A few texts later I was fully informed to leave my food and toiletries 50m from my tent and what to do with a bear encounter.
  • Speak in a calm authorative voice
  • Do not run
  • Do not climb a tree
  • Stand tall and show the bear you are not there to steal its food?! (what if it's there to steal mine?)
  • If the bear attacks you, curl up in foetal position, keep calm (yeah, right!) and act passive (cough!)
All very helpful advice if I wasn't prostate in a one man tent with a door that didn't close due to recent zip failure. Yet I survived the night and the next day woke to a glorious sunrise and I forgot about bears

as life doesn't really get much better than this.
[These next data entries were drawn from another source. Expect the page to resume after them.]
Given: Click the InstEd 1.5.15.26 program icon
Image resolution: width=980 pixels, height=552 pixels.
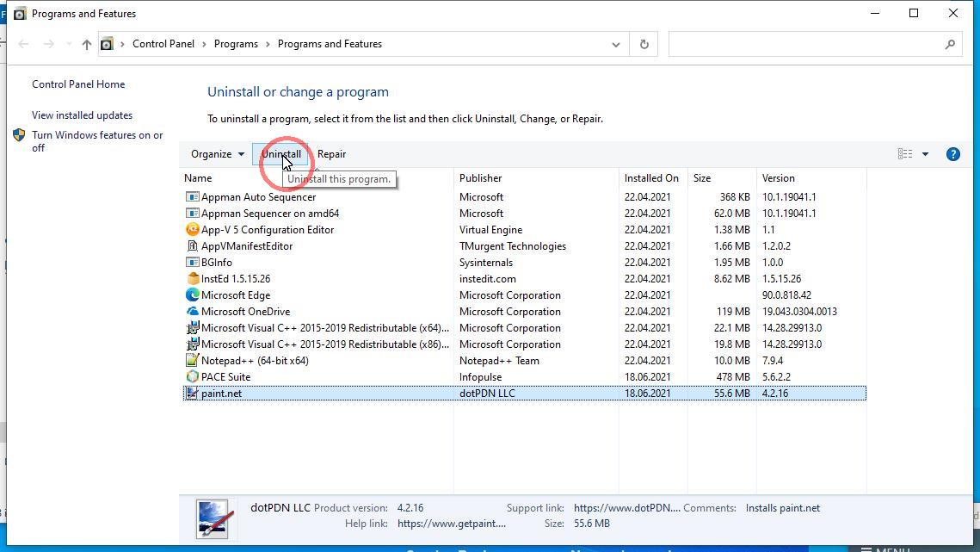Looking at the screenshot, I should tap(193, 279).
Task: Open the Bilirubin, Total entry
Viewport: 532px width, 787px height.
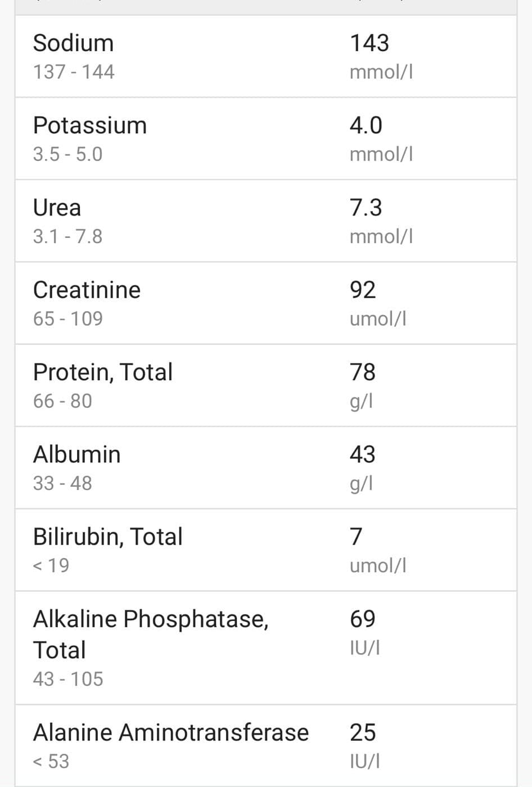Action: pyautogui.click(x=265, y=550)
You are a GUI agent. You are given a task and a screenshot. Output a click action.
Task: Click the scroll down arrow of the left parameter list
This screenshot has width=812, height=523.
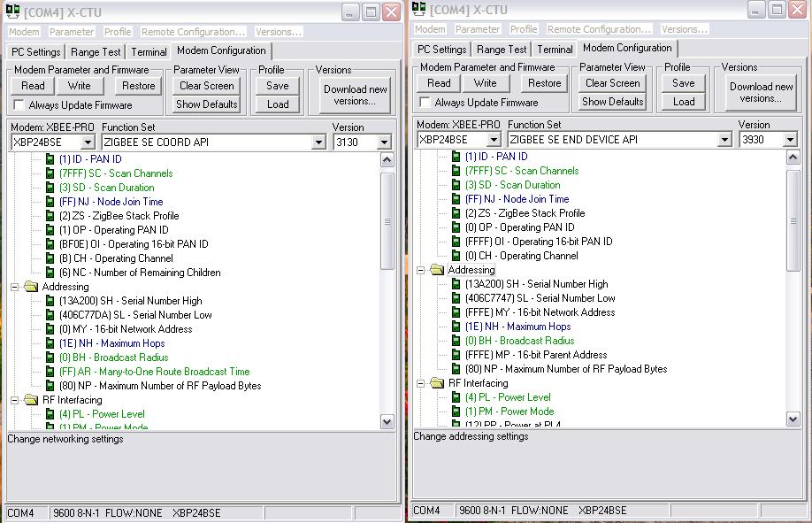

After a lazy day willing my back to repair itself I once again took my food bag and one of my panniers containing my cooking equipment and my toiletry bag and hid them in some bushes about 50m from my tent. The next morning I returned to the bush and my bright orange Sea to Summit bag containing my yorkshire tea bags, oats, couscous, a loaf of bread, chilli powder, tomato & garlic purees was.. gone! the pannier was still there - it had been on top of the orange bag- and I lifted it up, thankful I still had it but.. I'm not sure how long I stared at the empty spot, my brain ticking.. yes, the fishermen must have stolen my food bag. I'd seen 2 young guys the night before, 200m or so away from me and presumed it must have been them so I stomped on over to confront them. One man lay snoring under a chequered blanket beneath a tree. I looked around and examined their small picnic table: a loaf of bread lay untouched (it wasn't my loaf as I'd mauled the top of mine the night before), olive stones and pistachio shells shared an ashtray of white cigarette butts. I saw a carrier bag underneath and with my foot tried to nudge it open. A man appeared from the trees, and gave me a questionable look. "Bag" I said forming a fist in the air in a pitiful attempt to mime carrying a bag. "Orange" I continued looking down at my orange t-shirt and pointing to it, "Sea to Summit" I stupidly added my hands trying to sign a rough ocean and then a pyramid shape, "bushes" I said pointing behind me, "food.. my bloomin food" I exclaimed, pointing at their table and looking him straight in the eyes.  The man was not in his 20s but with grey hair and slightly stooped. His friend had woken up by now and they both looked at me blankly and I frustratedly stormed off. After I'd calmed down and appeased my stomach with a small yoghurt I'd forgotten to hide I chuckled at how bizarre I must have appeared. fist, t-shirt, sea, pyramid, in the bush, the table. Mad wild english woman trying to nick our food

So I never knew what happened with my food bag. If the young fishermen who'd disappeared by the morning stole it I can only thank them for being such considerate thieves and leaving my Ortlieb pannier containing my MSR stove, my titanium pots, my repair kits, my toiletries and 6 packs of lithium batteries for my SPOT Gps tracker. If it was an animal then good.. it left me alone and I hope it enjoyed the chilli powder.





1 comment:

  1. I've just read 'Rubyrideon' - another excellent blog - and she dreamed of being 'rubymeat' for bears too - whilst wildcamping. My OH assures me they are very small bears in Europe. Still. Scary stuff. Love your attitude.